Dataset records:
╔══

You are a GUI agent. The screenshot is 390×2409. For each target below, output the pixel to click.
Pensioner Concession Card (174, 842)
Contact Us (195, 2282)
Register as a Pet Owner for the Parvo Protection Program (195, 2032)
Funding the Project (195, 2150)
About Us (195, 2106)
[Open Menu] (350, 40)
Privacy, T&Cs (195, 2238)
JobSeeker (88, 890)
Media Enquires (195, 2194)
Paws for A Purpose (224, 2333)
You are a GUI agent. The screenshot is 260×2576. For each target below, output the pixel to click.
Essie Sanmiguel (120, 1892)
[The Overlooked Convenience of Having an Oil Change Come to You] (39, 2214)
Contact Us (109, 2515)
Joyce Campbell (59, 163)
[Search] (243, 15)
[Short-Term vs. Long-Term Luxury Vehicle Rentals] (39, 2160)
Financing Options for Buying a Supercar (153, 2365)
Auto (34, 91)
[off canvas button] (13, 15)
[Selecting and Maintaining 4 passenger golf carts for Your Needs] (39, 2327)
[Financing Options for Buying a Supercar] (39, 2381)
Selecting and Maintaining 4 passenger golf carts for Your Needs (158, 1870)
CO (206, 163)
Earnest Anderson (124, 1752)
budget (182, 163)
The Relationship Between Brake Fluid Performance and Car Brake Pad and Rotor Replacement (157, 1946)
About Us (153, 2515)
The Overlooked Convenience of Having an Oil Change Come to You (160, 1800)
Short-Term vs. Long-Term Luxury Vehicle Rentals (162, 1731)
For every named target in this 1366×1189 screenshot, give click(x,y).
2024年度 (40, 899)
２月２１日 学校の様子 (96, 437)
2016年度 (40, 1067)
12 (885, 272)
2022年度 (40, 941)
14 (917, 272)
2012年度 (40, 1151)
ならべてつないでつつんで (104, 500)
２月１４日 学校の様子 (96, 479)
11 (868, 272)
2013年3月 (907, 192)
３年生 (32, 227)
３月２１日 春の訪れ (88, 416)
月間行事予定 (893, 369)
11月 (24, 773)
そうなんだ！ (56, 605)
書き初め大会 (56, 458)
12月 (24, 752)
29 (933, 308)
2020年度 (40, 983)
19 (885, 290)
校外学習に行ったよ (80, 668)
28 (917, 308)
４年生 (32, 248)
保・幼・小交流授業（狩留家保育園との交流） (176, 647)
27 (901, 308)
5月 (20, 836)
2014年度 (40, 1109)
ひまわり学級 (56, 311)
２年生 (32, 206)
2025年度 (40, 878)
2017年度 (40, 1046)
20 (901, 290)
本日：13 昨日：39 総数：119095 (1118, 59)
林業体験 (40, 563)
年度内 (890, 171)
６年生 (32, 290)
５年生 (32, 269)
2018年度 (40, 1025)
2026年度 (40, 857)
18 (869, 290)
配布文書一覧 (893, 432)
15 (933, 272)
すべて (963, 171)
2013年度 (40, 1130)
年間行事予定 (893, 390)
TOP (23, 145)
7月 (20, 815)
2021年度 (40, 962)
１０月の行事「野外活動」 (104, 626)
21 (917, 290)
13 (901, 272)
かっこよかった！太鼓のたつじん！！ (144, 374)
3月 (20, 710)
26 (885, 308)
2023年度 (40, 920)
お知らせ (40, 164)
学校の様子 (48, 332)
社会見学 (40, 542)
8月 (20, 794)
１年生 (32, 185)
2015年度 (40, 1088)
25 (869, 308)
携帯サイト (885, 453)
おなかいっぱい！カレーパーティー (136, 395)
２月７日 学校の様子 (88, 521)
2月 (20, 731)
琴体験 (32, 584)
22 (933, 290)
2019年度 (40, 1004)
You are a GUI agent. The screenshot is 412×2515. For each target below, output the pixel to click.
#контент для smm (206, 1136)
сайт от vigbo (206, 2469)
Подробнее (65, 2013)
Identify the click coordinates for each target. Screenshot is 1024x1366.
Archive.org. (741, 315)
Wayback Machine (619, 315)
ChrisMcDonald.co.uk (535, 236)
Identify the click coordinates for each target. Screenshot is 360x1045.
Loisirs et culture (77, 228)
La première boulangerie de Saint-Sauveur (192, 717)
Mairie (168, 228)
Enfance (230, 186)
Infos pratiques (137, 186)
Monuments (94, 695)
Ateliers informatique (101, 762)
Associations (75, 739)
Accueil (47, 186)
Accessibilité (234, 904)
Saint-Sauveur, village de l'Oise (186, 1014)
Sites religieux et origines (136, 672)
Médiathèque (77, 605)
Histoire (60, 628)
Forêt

╚══

§ HOW TO COMPLETE THIS TASK
The data above should be returned exactly as written.

§ ANSWER SECTION
You are a GUI agent. The screenshot is 390×2409. For each target below, output the pixel to click.
Pensioner Concession Card (174, 842)
Contact Us (195, 2282)
Register as a Pet Owner for the Parvo Protection Program (195, 2032)
Funding the Project (195, 2150)
About Us (195, 2106)
[Open Menu] (350, 40)
Privacy, T&Cs (195, 2238)
JobSeeker (88, 890)
Media Enquires (195, 2194)
Paws for A Purpose (224, 2333)
You are a GUI agent. The screenshot is 260×2576. For each target below, output the pixel to click.
Essie Sanmiguel (120, 1892)
[The Overlooked Convenience of Having an Oil Change Come to You] (39, 2214)
Contact Us (109, 2515)
Joyce Campbell (59, 163)
[Search] (243, 15)
[Short-Term vs. Long-Term Luxury Vehicle Rentals] (39, 2160)
Financing Options for Buying a Supercar (153, 2365)
Auto (34, 91)
[off canvas button] (13, 15)
[Selecting and Maintaining 4 passenger golf carts for Your Needs] (39, 2327)
[Financing Options for Buying a Supercar] (39, 2381)
Selecting and Maintaining 4 passenger golf carts for Your Needs (158, 1870)
CO (206, 163)
Earnest Anderson (124, 1752)
budget (182, 163)
The Relationship Between Brake Fluid Performance and Car Brake Pad and Rotor Replacement (157, 1946)
About Us (153, 2515)
The Overlooked Convenience of Having an Oil Change Come to You (160, 1800)
Short-Term vs. Long-Term Luxury Vehicle Rentals (162, 1731)
For every named target in this 1366×1189 screenshot, give click(x,y).
2024年度 (40, 899)
２月２１日 学校の様子 (96, 437)
2016年度 (40, 1067)
12 (885, 272)
2022年度 (40, 941)
14 (917, 272)
2012年度 (40, 1151)
ならべてつないでつつんで (104, 500)
２月１４日 学校の様子 (96, 479)
11 (868, 272)
2013年3月 (907, 192)
３年生 (32, 227)
３月２１日 春の訪れ (88, 416)
月間行事予定 (893, 369)
11月 (24, 773)
そうなんだ！ (56, 605)
書き初め大会 (56, 458)
12月 (24, 752)
29 (933, 308)
2020年度 (40, 983)
19 (885, 290)
校外学習に行ったよ (80, 668)
28 (917, 308)
４年生 (32, 248)
保・幼・小交流授業（狩留家保育園との交流） (176, 647)
27 (901, 308)
5月 (20, 836)
2014年度 (40, 1109)
ひまわり学級 (56, 311)
２年生 (32, 206)
2025年度 (40, 878)
2017年度 (40, 1046)
20 (901, 290)
本日：13 昨日：39 総数：119095 (1118, 59)
林業体験 (40, 563)
年度内 (890, 171)
６年生 (32, 290)
５年生 (32, 269)
2018年度 (40, 1025)
2026年度 (40, 857)
18 (869, 290)
配布文書一覧 (893, 432)
15 (933, 272)
すべて (963, 171)
2013年度 (40, 1130)
年間行事予定 (893, 390)
TOP (23, 145)
7月 (20, 815)
2021年度 (40, 962)
１０月の行事「野外活動」 (104, 626)
21 (917, 290)
13 (901, 272)
かっこよかった！太鼓のたつじん！！ (144, 374)
3月 (20, 710)
26 (885, 308)
2023年度 (40, 920)
お知らせ (40, 164)
学校の様子 (48, 332)
社会見学 (40, 542)
8月 (20, 794)
１年生 (32, 185)
2015年度 (40, 1088)
25 (869, 308)
携帯サイト (885, 453)
おなかいっぱい！カレーパーティー (136, 395)
２月７日 学校の様子 (88, 521)
2月 (20, 731)
琴体験 (32, 584)
22 (933, 290)
2019年度 (40, 1004)
You are a GUI agent. The screenshot is 412×2515. For each target below, output the pixel to click.
#контент для smm (206, 1136)
сайт от vigbo (206, 2469)
Подробнее (65, 2013)
Identify the click coordinates for each target. Screenshot is 1024x1366.
Archive.org. (741, 315)
Wayback Machine (619, 315)
ChrisMcDonald.co.uk (535, 236)
Identify the click coordinates for each target. Screenshot is 360x1045.
Loisirs et culture (77, 228)
La première boulangerie de Saint-Sauveur (192, 717)
Mairie (168, 228)
Enfance (230, 186)
Infos pratiques (137, 186)
Monuments (94, 695)
Ateliers informatique (101, 762)
Associations (75, 739)
Accueil (47, 186)
Accessibilité (234, 904)
Saint-Sauveur, village de l'Oise (186, 1014)
Sites religieux et origines (136, 672)
Médiathèque (77, 605)
Histoire (60, 628)
Forêt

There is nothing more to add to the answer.